IT Department removes Chrome extensions


Peyton Rodriguez

Many of the applications and extensions available on the Chromebook webstore have been blocked by the administration. Only the extensions that have educational purposes have been unblocked like Spanish Characters and Grammarly.

In the beginning of November, the District 128 Information Technology Department and Libertyville High School administration decided to eliminate most Chrome extensions on students’ Chromebooks and Google accounts due to security concerns regarding user data.

According to the Chrome website, a Chrome extension is a small software program that is utilized to customize web browsing. These extensions range from personal themes to educational applications.

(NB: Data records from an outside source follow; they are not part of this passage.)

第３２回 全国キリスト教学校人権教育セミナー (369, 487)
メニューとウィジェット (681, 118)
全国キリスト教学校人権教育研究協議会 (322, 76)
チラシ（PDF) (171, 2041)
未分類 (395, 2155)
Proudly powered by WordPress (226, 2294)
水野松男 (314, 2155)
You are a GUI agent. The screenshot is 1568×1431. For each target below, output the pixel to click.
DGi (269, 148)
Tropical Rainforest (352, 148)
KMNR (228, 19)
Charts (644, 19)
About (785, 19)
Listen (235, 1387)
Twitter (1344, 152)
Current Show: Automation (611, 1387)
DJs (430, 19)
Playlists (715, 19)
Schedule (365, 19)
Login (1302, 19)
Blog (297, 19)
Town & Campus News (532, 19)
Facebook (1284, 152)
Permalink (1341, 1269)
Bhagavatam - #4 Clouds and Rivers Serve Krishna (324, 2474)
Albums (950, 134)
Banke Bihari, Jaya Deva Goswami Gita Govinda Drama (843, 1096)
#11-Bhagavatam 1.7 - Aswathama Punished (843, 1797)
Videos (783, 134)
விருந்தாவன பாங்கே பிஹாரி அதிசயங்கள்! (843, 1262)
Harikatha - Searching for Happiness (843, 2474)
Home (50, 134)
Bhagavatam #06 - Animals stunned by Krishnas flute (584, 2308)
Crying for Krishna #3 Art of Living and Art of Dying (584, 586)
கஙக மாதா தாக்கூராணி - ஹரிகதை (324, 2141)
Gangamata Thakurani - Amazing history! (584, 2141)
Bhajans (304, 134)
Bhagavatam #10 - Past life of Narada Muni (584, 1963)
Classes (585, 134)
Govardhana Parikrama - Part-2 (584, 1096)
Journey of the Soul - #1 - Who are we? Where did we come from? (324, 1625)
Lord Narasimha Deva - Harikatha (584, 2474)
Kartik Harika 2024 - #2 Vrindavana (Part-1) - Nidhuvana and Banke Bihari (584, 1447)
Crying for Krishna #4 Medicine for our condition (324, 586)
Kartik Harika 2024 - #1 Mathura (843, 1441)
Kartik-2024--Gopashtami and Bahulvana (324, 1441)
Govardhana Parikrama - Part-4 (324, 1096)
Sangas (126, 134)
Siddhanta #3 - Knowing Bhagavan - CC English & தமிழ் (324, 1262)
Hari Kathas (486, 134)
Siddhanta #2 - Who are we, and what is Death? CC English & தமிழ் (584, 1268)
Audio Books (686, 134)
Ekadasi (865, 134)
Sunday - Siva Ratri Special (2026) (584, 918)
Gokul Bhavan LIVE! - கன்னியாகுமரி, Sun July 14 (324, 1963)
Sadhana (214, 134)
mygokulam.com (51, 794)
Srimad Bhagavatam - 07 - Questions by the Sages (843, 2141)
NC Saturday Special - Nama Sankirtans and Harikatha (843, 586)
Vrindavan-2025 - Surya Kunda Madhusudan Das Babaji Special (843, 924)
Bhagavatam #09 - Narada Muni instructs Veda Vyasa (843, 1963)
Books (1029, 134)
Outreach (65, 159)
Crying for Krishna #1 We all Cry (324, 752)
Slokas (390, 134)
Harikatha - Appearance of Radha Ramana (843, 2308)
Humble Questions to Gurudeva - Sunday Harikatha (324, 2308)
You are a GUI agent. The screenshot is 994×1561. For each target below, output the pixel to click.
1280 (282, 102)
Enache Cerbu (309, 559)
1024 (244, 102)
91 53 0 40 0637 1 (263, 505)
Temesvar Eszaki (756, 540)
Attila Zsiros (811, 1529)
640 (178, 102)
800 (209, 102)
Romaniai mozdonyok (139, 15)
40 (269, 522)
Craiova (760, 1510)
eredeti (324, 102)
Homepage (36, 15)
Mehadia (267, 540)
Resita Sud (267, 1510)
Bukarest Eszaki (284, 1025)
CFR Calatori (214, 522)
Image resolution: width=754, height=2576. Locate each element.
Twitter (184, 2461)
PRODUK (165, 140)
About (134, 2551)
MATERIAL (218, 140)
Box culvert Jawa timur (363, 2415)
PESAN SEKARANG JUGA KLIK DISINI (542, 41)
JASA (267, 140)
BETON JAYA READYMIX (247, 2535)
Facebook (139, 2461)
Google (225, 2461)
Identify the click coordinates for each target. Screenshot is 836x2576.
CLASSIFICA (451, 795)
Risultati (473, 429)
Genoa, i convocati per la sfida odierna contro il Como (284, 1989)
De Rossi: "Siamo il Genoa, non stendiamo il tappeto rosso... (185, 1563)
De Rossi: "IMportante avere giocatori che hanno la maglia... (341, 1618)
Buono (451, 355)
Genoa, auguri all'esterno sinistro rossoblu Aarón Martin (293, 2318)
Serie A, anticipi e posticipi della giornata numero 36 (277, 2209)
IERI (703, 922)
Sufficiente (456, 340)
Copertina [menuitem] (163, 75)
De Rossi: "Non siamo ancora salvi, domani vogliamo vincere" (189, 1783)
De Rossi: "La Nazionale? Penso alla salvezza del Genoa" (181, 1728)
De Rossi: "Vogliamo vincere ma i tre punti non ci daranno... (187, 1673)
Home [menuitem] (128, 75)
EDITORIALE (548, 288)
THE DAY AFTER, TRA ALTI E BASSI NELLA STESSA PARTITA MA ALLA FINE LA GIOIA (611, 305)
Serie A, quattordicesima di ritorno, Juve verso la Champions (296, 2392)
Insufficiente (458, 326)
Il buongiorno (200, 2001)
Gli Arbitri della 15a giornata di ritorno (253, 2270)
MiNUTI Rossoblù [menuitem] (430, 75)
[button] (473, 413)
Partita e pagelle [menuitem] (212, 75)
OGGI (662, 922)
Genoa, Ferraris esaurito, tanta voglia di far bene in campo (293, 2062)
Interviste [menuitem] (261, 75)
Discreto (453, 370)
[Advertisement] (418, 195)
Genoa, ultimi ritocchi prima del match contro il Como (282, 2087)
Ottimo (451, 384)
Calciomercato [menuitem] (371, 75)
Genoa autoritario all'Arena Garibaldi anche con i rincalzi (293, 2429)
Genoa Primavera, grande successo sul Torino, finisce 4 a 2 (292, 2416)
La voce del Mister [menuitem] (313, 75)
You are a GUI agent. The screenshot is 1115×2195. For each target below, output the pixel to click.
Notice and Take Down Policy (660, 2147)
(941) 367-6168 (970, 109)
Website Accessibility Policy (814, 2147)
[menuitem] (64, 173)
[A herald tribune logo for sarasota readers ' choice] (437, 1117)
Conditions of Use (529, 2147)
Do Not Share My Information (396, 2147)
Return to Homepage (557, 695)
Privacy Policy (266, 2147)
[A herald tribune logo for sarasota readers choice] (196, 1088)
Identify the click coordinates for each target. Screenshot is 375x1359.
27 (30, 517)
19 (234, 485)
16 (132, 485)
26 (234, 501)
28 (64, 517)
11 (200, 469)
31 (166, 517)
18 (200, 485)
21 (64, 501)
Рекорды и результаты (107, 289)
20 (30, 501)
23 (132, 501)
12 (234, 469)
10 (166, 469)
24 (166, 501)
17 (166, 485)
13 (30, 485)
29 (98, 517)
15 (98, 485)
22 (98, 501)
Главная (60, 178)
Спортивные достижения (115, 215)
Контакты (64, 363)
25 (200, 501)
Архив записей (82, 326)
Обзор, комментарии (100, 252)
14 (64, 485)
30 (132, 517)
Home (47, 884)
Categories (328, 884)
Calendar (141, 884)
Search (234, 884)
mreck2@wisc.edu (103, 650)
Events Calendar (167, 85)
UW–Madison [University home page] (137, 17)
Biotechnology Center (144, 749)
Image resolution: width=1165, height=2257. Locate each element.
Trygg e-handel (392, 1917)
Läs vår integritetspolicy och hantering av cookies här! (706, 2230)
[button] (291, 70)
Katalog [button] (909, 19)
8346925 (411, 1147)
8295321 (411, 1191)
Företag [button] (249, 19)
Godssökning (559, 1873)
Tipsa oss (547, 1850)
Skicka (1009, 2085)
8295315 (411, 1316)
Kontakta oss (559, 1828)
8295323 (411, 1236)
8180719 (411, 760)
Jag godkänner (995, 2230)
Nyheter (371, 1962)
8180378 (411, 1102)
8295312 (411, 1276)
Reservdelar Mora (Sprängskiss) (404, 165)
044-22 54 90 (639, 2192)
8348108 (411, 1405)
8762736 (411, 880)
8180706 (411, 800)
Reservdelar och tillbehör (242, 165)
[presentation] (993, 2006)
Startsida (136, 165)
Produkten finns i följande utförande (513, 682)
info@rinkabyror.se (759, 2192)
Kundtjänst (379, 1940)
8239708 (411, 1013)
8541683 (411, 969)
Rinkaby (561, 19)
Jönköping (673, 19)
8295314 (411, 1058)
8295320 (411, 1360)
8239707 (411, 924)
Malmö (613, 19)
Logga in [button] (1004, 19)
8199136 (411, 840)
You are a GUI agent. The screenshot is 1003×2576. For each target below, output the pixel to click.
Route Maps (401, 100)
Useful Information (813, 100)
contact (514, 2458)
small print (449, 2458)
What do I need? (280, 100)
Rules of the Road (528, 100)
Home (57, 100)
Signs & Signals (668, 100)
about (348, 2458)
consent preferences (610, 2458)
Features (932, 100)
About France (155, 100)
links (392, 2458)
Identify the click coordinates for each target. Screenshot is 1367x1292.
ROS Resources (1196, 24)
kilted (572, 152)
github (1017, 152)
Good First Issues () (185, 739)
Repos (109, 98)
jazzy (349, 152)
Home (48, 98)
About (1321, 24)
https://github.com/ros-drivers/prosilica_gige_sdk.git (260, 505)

The LHS IT Department’s desktop specialist Mr. Eli Kelly explained that without restrictions on Chrome extensions, “many of the students would have their Chromebooks in [the IT room], visiting all the time, trying to fix problems because extensions that have bad intent often interfere with other functions of the Chromebook, including Wi-Fi, email capabilities and searching.”

The Chromebooks will continue to have a “core group of extensions” previously evaluated by the IT staff, according to Mr. Kelly. These include Grammarly, Hapara and Sketchpad.

Mr. Kelly described how the IT Department has previously utilized blacklisting, in which only specific extensions are removed. The method was difficult to maintain and there was a “growing concern” for students’ safety that “has sort of hit a tipping point where we can’t manage blacklisting apps securely,” Mr. Kelly stated. The department decided to transition to the current whitelisting: removing all extensions but allowing certain applications for educational purposes.

Many extensions, although they appear to be educational on the surface, collect personal profile data, share data with third parties or send emails on students’ behalf, Mr. Kelly said.

The department has “legal obligations as well as that [they] are here to protect students and help them learn,” Mr. Kelly stated.

LHS students have the option to visit the IT room, room 160, to request certain educational extensions. The department will then evaluate the application’s terms of service to discover if it utilizes the best practices for sharing and collecting data.

Since the decision to eliminate the extensions, the IT department has received many requests from LHS teachers, especially the international language teachers.

Spanish teacher Mrs. Elaine Schreck heard several complaints from her students on the removal of an extension to add Spanish accent marks or special characters. She contacted the IT department to request the special characters extension and a screenshot application that her students use for Spanish classes.  

Explaining the process, Mrs. Schreck described: “[District IT Manager Temple Murphy] looked into the extension and re-enabled it within 24 hours.”

Many students have expressed concern and disappointment over the removal of their favorite or useful extensions. This includes personal Google themes and the 2048 tile game.

“At first, I was actually really mad about it because [I use] the extension ‘Momentum’ to track my homework assignments,” junior Cayla Slachta recalled.

Students were initially uninformed about the extensions’ removal, so Slachta emailed LHS Principal Dr. Tom Koulentes with her concerns. LHS students and staff have now been updated via email.

Dr. K responded that “Momentum” was eliminated by the IT staff.  The application is one of the many personal theme extensions that collects profile data.

Rather than visiting the IT Department, Slachta created her own solution: she uses her personal account on her Macbook computer to access “Momentum” and other Chrome extensions instead.

The IT Department’s long-term plan is to create a system similar to the previous one, except they will eliminate extensions that will not secure data and are non-educational.  

“We do appreciate the patience we have had from many people and I understand that there’s questions about this and we’ll do our best,” Mr. Kelly said. “But everyone needs to remember this is all about security.”